### QUOTED PASSAGE
::::::::
The present paper is concerned with theoretical description of the third harmonic generation in isotropic medium in the case when the fundamental light beam carries a single C-point of an arbitrary type on its axis. The special attention is paid to the generation efficiency in the area close to the beam axis, in which the polarization state of the incident radiation is almost circular, as well as to the growth of C-points number in the signal beam, their topological characteristics and three-dimensional structure of formed C-lines. Such kind of nonlinear optical processes, involving the generation of new C-points and the changes of their topological charge and polarization handedness, are highly topical for modern optics, since they are directly related with the nonlinear interplay of both orbital and spin parts of angular momentum of the electromagnetic field.
::::::::
### EXTRACTED RECORDS
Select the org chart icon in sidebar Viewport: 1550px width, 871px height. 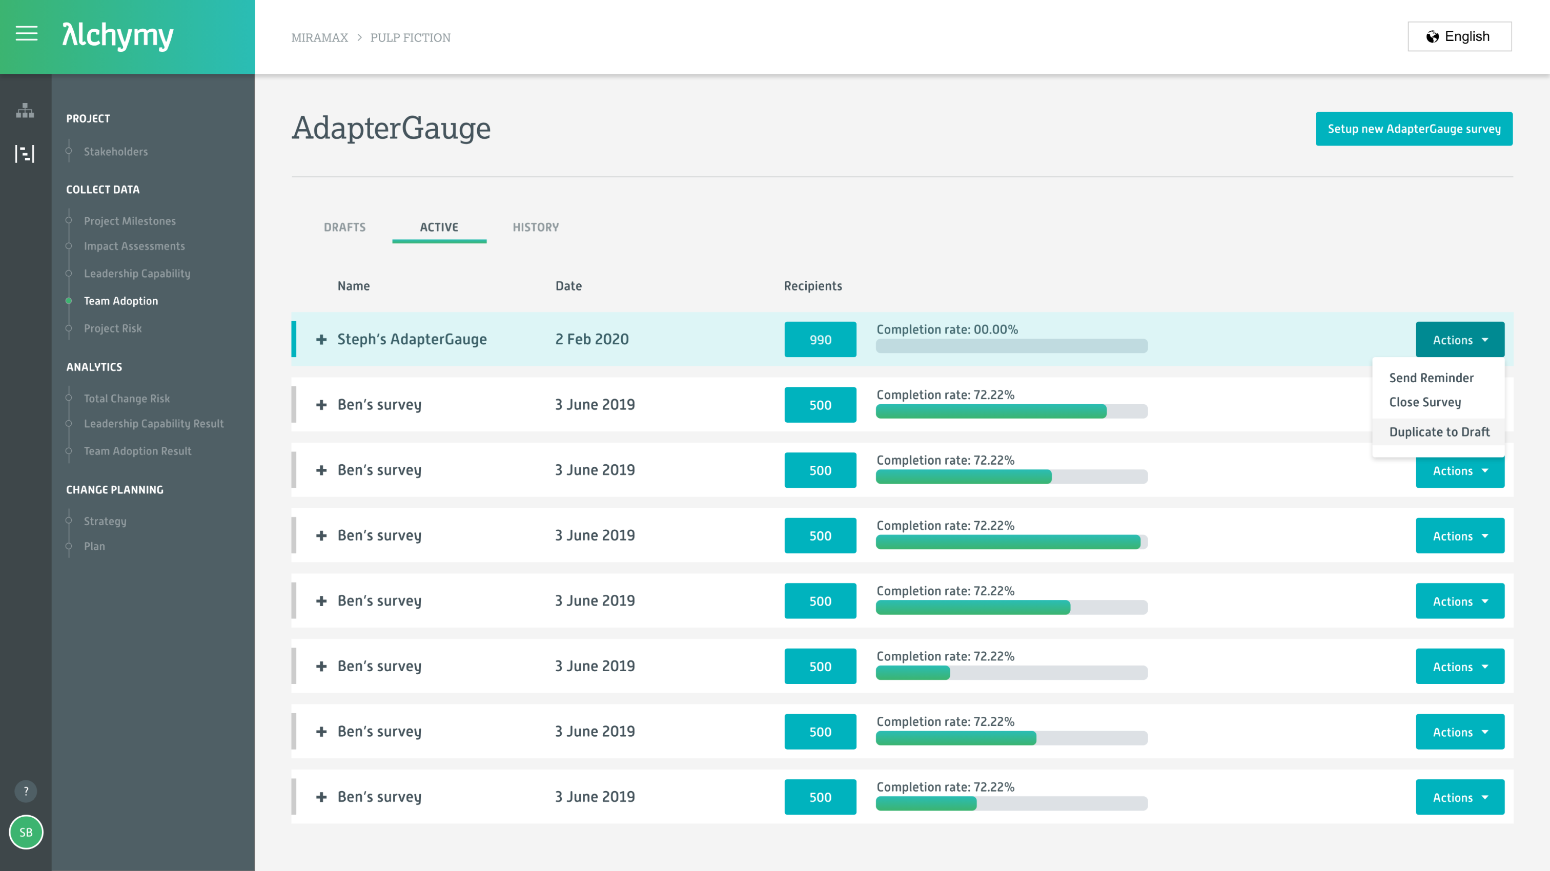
::::::::
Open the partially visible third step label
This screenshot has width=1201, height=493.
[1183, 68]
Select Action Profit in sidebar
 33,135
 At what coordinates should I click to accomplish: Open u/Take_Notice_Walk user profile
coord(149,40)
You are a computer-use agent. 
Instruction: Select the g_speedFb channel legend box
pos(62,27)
::::::::
### EXERCISES
• A. Return the part of the passage on third harmonic generation that opens with the words containing "The present paper" and closes with "the electromagnetic field.".
• B. According to the passage on third harmonic generation, what is the polarization state of the incident radiation in the area close to the beam axis?
The items play no part in this exercise.

### WRITTEN RESPONSES
• A.
The present paper is concerned with theoretical description of the third harmonic generation in isotropic medium in the case when the fundamental light beam carries a single C-point of an arbitrary type on its axis. The special attention is paid to the generation efficiency in the area close to the beam axis, in which the polarization state of the incident radiation is almost circular, as well as to the growth of C-points number in the signal beam, their topological characteristics and three-dimensional structure of formed C-lines. Such kind of nonlinear optical processes, involving the generation of new C-points and the changes of their topological charge and polarization handedness, are highly topical for modern optics, since they are directly related with the nonlinear interplay of both orbital and spin parts of angular momentum of the electromagnetic field.

• B. Almost circular.